*Aim of the exercise:* Write out the ruffled-edge thread below from "## dachsmom (Aug" to "(Dec 16, 2013)", swapping "exquisite" for "careful".
+++ Quoted passage
I love the edge. I think it's nicer than the flat edge. Love the soft ruffle. More like a designed pleat.


----------



## knitnanny (Feb 28, 2012)

I like the ruffled edge...don't undo it!


----------



## dachsmom (Aug 23, 2011)

I would leave it. I like the look of the edge. Gorgeous pattern and you have done an exquisite job. Leave it
,


----------



## WVMaryBeth (Dec 16, 2013)

Your work is lovely and I like the little bit of ruffle on the edge.


----------



## Dsynr (Jun 3, 2011)

gdhavens said:


> I rather like the "ruffle" that this created. I wouldn't rip it out and start again unless you just can't live with it. I would make sure to do the same as on the other end to make them match. I also would not depend on blocking to take this out because I'm not sure it will.
> 
> It is beautiful, and very well worked.


My opinion also. It's really too beautiful as it is to frog. :thumbup:


----------



## Munchn (Mar 3, 2013)

I agree. It looks like a design element. It is quite beautiful the way it is. :thumbup: :thumbup: :thumbup:


----------



## ramram0003 (Nov 7, 2011)

DON'T undo it!! Blocking it will take care of it. I am sure. Beautiful!!!!!


----------



## Strickliese (Jan 6, 2012)

I agree with everyone here. The ruffle effect looks nice and the blanket is beautiful so far.


----------



## Nussa (Jul 7, 2011)
++++++
+++ Available data
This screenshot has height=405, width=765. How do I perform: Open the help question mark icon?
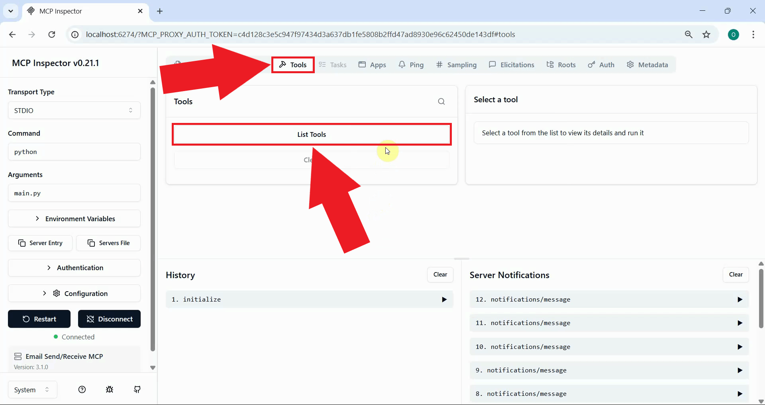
++++++
*Completed task:*
## dachsmom (Aug 23, 2011)

I would leave it. I like the look of the edge. Gorgeous pattern and you have done an careful job. Leave it
,


----------



## WVMaryBeth (Dec 16, 2013)